Review: Sebastian Hackenschmidt,Stephan Olah (eds). Fünf und Neunzig Wiener Würstel Stände. Stalzburg: Verlag Anton Pustet.
Why review a survey of 600 currently existing, “typically Viennese” sausage kiosks other than to say that this copiously illustrated book in German and French provides an exhaustive survey of the history and architecture of the food kiosk?
More significantly is the light that this local culinary tradition sheds on the public culture of Vienna’s streets and squares, a topic under-researched in Vienna (where the focus is on interior cafe culture, for example) and over-looked or poorly indexed by the city’s archives which focus on addresses rather than streets or squares, with the exception of the royal park, Prater.

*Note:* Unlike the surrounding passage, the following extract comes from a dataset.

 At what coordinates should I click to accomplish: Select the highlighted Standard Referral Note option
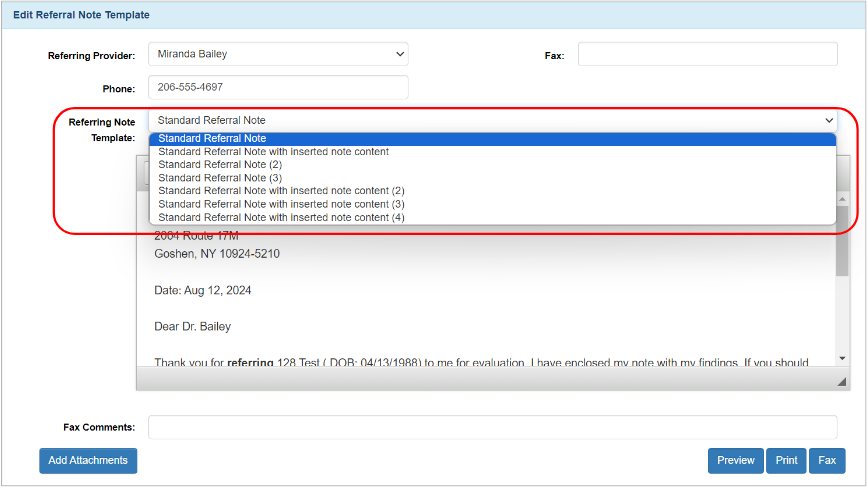212,139
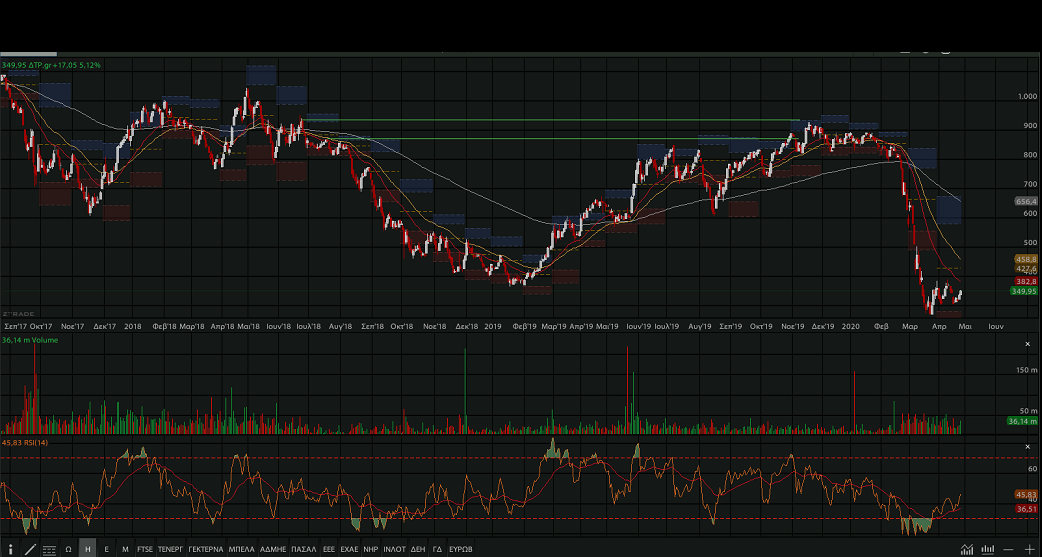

“In Vienna, we have the paradoxical situation that sausage stands are considered a topographical peculiarity and regarded as leisure venues, while at the same tie forming part of the omnipresent traffic-, consumer- and communication-spaces — places of accelerated transit… “non-places”…. the sausage-stands convey far more convincingly the fleeting nature of the meals consumed there, than a convivial eating culture characterized by interpersonal relationships or a common history…” (p.18)
They are barometers of social change in the public spaces of the street.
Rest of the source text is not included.